Extract provided =
Segment Open
An Iranian political prisoner has gone on a hunger strike to protest the inhumane conditions that he has been forced to endure whilst in solitary confinement.
This is not the first time that Arzhang Davoudi, a teacher and an outspoken critic of the Iranian regime, has gone on hunger strike over poor prison conditions.
In February 2018, he went on hunger strike in the quarantine section of Zahedan prison after being deprived of fresh air and sunlight for six months.
In March, Davoudi wrote an open letter about his hunger strike, in which he described how solitary confinement was negatively affecting his health, which included developing skin diseases due to the unsanitary conditions of his cell.
He said: “This shameless and lengthy suppression of my rights has worsened my heart condition and diabetes. It has caused my eyesight to become dim.”
Davoudi was not only deprived of face-to-face contact with other people, but also of phone calls, reading books, TV, medication, suitable food, and other things.
Segment Closed
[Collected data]
Segment Open
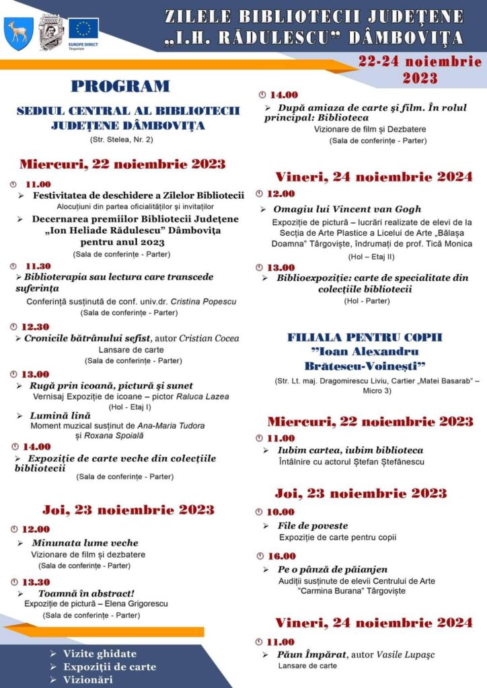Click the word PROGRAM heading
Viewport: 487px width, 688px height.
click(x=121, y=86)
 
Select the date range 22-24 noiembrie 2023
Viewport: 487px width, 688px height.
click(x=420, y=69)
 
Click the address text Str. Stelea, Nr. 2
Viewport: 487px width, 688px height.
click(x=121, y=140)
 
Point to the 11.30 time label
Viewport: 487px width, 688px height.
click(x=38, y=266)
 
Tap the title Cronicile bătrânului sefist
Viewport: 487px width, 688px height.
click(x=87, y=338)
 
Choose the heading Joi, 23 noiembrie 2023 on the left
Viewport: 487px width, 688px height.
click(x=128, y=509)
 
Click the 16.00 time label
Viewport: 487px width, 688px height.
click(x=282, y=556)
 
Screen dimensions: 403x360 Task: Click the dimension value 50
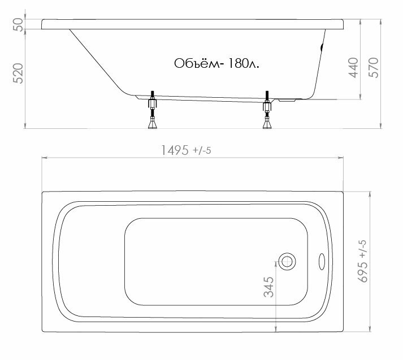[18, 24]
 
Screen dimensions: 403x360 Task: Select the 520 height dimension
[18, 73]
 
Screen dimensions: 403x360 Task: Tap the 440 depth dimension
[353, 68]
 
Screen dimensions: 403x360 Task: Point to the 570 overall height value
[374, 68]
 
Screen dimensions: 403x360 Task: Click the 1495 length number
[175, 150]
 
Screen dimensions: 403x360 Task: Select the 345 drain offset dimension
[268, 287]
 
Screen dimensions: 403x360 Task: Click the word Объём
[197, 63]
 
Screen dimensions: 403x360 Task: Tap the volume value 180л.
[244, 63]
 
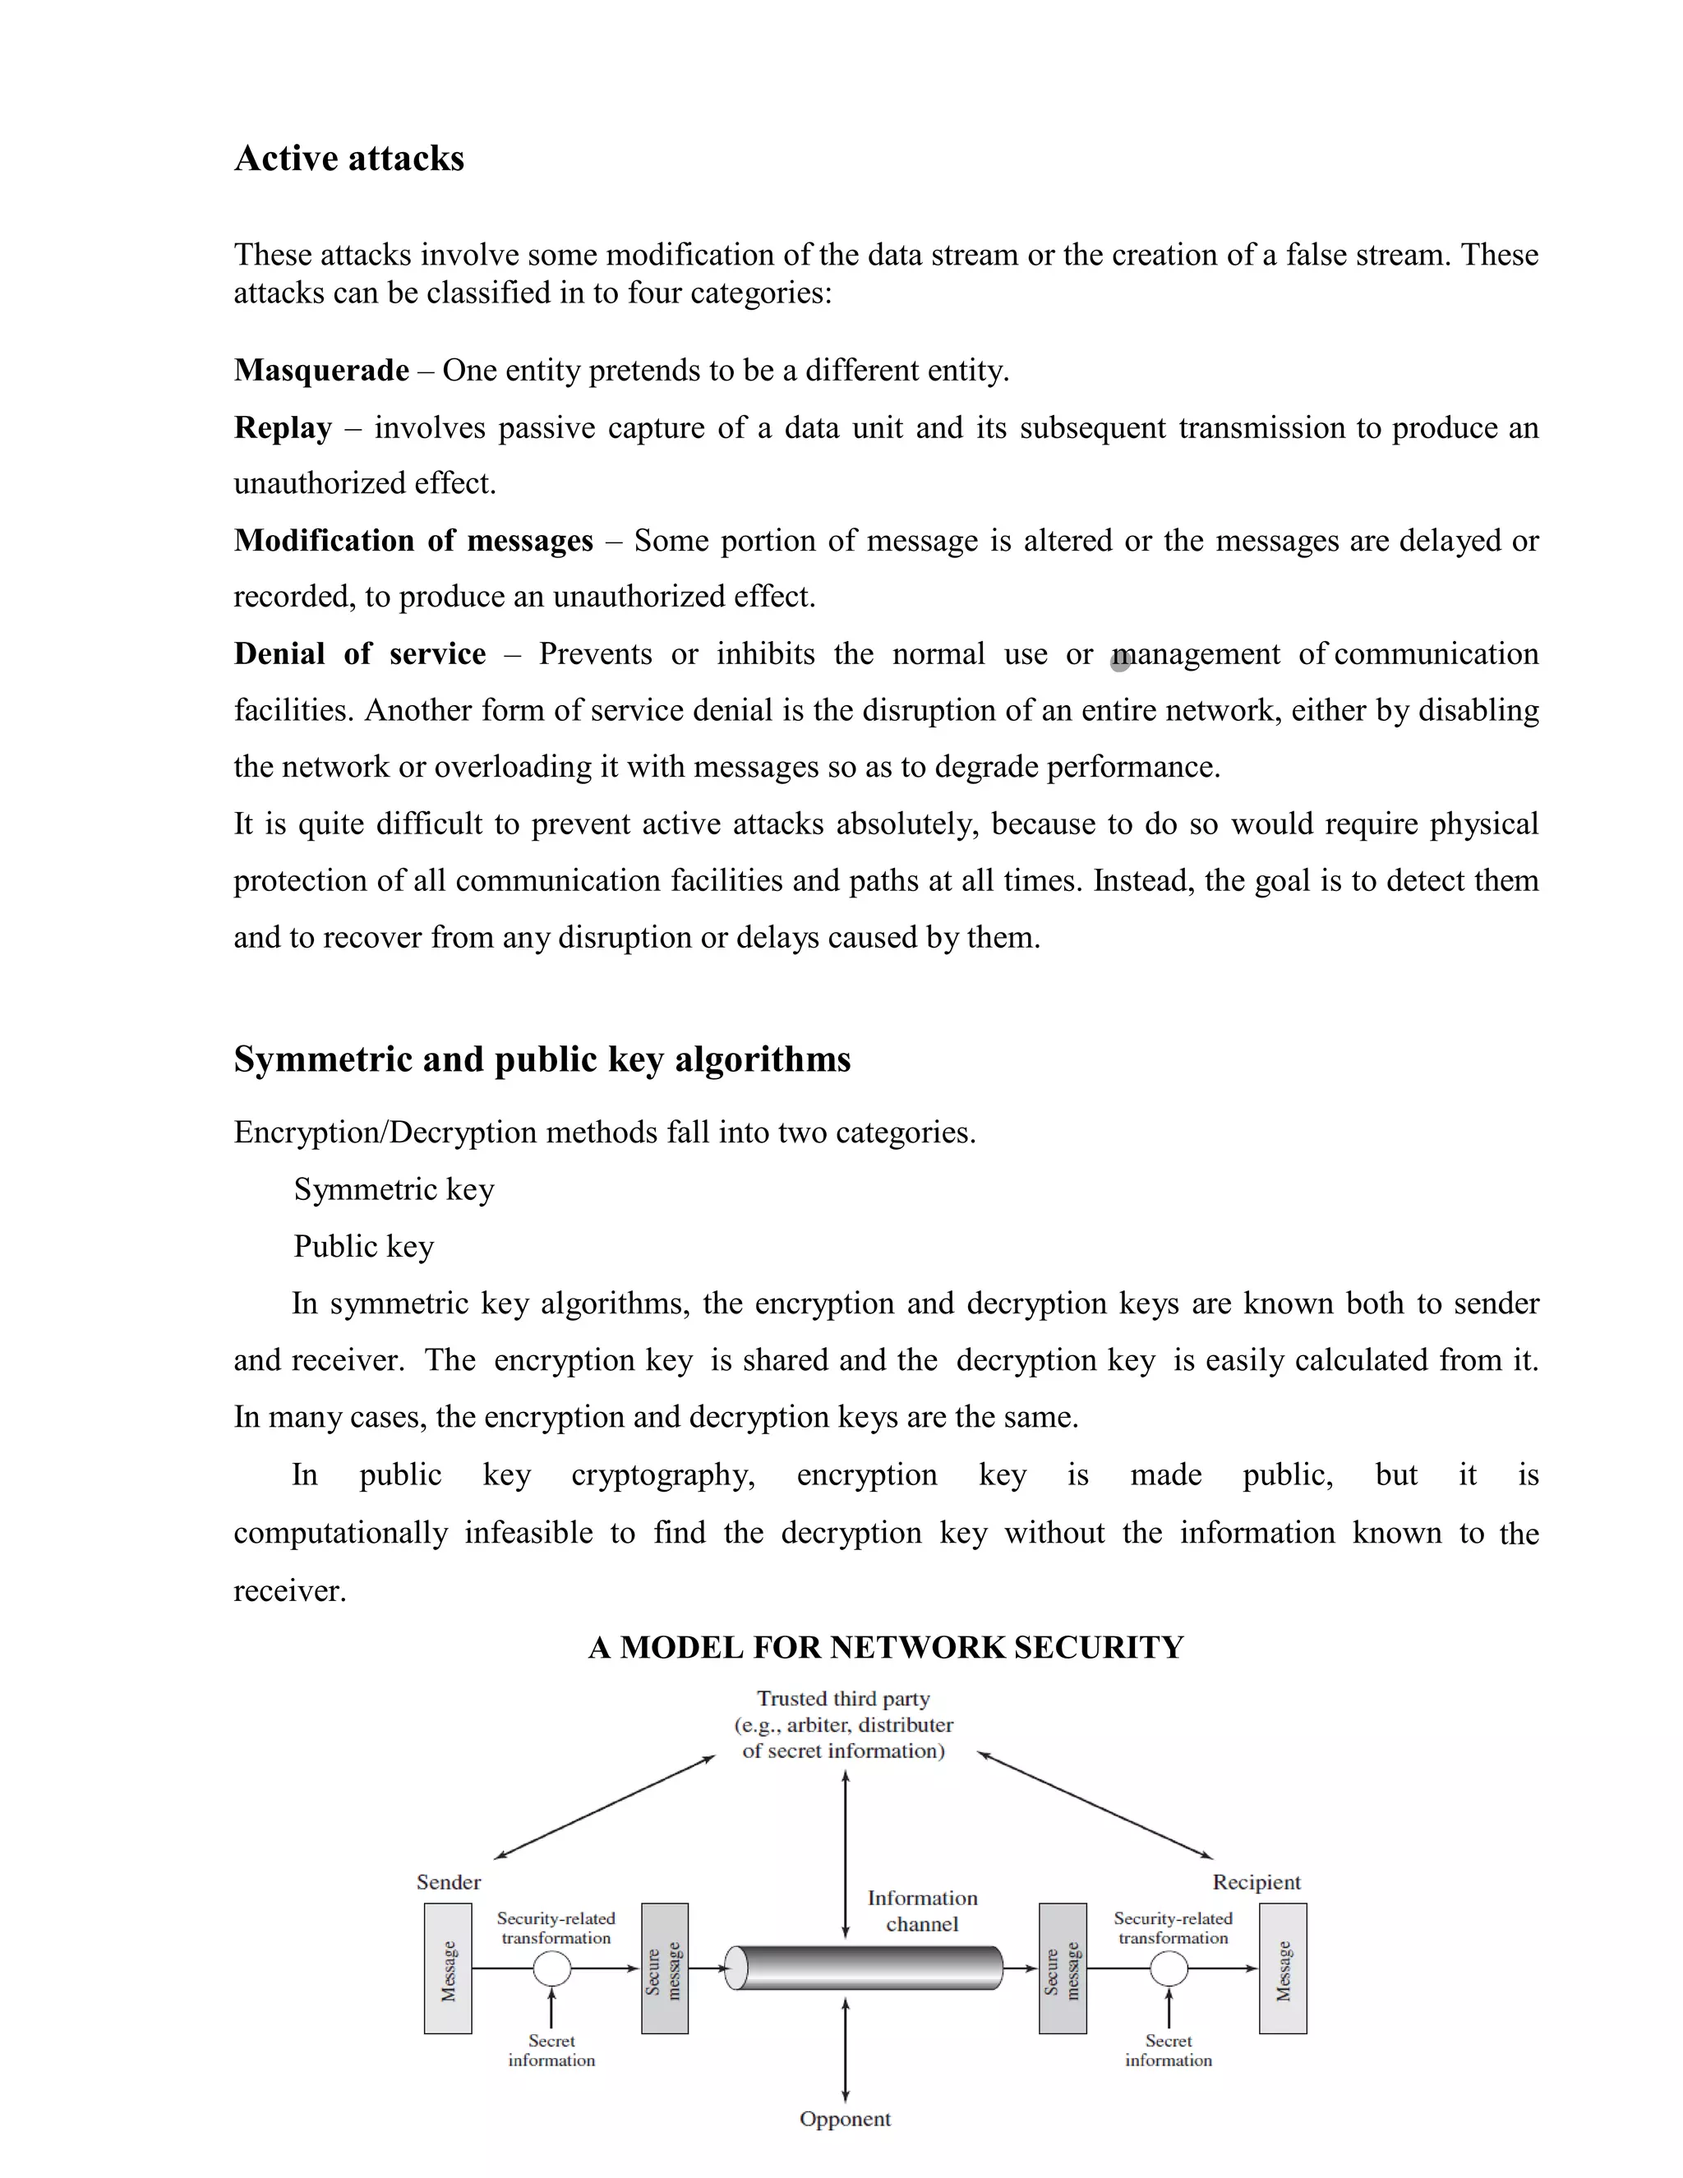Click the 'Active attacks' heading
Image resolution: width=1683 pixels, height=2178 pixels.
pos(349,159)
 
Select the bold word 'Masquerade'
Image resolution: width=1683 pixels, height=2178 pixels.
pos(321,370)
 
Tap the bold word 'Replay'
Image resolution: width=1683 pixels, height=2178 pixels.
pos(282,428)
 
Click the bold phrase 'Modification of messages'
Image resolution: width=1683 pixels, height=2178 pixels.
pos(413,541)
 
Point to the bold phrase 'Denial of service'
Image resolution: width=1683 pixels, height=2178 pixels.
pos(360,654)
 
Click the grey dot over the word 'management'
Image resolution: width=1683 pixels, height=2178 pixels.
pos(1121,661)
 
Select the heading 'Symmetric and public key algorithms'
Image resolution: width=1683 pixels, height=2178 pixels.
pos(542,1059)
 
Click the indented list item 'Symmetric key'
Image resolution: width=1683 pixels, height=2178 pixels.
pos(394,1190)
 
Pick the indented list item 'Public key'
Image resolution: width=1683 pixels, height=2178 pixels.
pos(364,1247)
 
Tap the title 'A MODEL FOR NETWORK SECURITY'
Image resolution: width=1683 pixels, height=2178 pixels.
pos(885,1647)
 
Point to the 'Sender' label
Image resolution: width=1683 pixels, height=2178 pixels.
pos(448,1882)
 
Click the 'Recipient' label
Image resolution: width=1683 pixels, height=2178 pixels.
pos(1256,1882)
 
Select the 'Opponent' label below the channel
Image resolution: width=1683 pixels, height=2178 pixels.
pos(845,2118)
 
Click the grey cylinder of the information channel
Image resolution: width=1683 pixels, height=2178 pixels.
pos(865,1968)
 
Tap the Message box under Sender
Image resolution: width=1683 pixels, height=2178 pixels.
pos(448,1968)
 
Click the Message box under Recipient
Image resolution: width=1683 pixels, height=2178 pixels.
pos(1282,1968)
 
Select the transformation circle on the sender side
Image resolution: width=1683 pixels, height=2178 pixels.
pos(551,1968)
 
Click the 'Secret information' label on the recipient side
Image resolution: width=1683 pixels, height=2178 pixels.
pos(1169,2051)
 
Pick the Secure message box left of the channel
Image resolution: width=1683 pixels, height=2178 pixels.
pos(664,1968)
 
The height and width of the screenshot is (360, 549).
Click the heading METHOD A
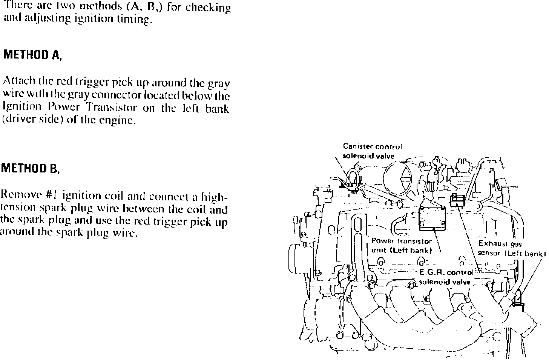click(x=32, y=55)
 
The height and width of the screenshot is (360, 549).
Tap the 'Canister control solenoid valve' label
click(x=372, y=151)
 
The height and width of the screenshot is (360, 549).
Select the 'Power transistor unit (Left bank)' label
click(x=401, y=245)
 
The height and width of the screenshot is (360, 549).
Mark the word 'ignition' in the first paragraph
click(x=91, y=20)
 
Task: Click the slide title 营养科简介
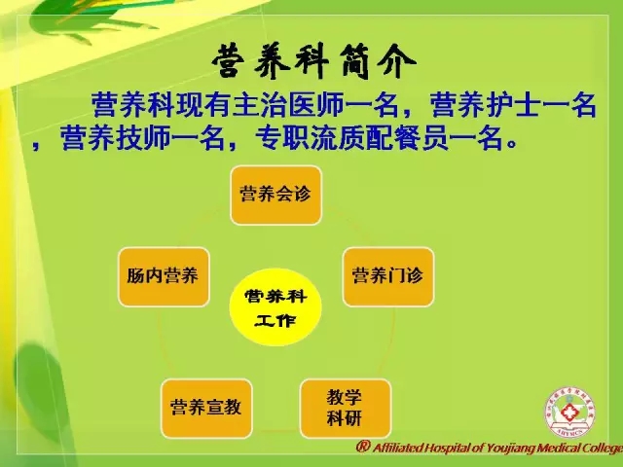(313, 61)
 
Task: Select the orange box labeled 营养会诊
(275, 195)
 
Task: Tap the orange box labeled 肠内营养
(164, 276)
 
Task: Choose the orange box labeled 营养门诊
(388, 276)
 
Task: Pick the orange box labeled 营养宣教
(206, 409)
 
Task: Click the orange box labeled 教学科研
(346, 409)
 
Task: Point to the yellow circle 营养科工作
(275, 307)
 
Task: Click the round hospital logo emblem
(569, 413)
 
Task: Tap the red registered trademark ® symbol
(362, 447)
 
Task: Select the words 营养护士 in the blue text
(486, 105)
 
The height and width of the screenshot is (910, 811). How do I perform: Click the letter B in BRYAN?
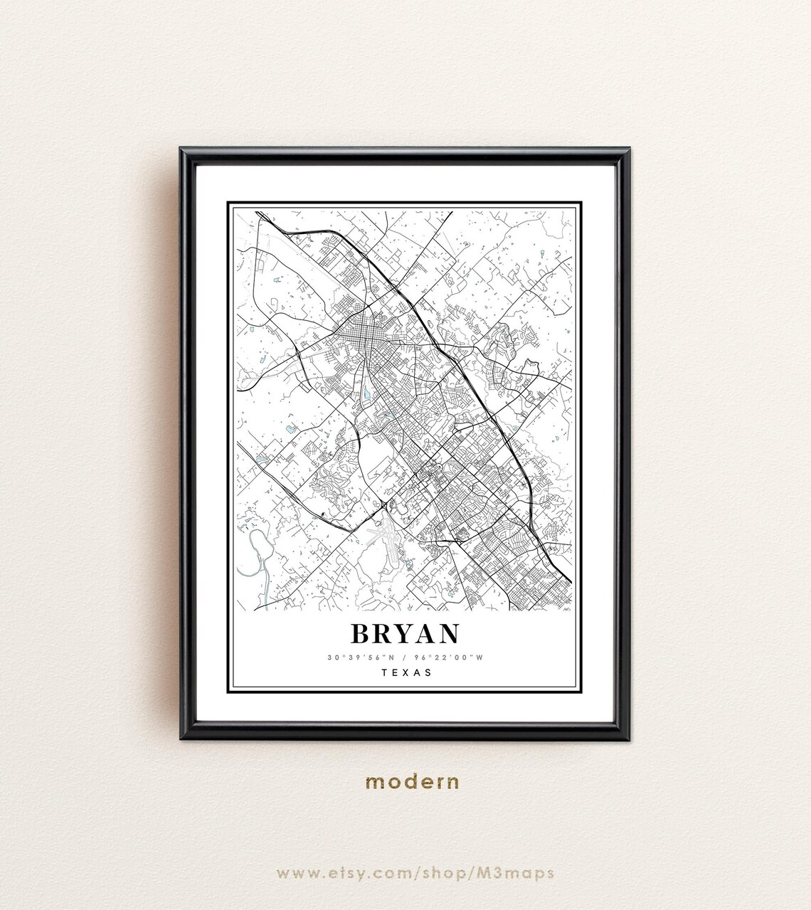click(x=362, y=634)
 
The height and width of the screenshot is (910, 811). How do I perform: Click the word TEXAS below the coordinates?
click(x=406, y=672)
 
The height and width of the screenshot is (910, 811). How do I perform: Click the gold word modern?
Segment Closed
Exercise details = Carry on the article about Arzhang Davoudi's hunger strike in prison, starting after its final sentence.

Reply =
Davoudi was quick to point out that these “vicious” practices by the Regime were well known by Supreme Leader Ali Khamenei and the prison authorities treatment could not be more different to that from the Iranian people.
He wrote: “This nature is literally seen in all forms of this regime’s authorities who always resort to force.”
He then called on the UN High Commissioner for Human Rights Zeid Ra’ad al-Hossein and other human rights organizations to inspect the “medieval era prisons” for further instances of human rights abuses.
Davoudi, 65, was transferred to Zahedan prison in January 2018, where he has been kept in solitary and under torture ever since.
He was summoned to the prison chief’s office in early 2018, with his hands and feet enchained, and when he left the deputy chief of the president shoved him off the stairs on the second floor.
Given that he was enchained, he could not maintain his balance and fell hard. In the fall, he broke his right thigh bone and left tibia bone, dislocated his shoulder, and bruised his spinal cord.
According to doctors, he will not be able to walk freely for the rest of his life. Currently, he can just about walk with a frame or cane.
Davoudi, who has spent several years in the Iranian regime’s prisons because of his activism, bears all this pain, whilst being held in a dark and dirty room.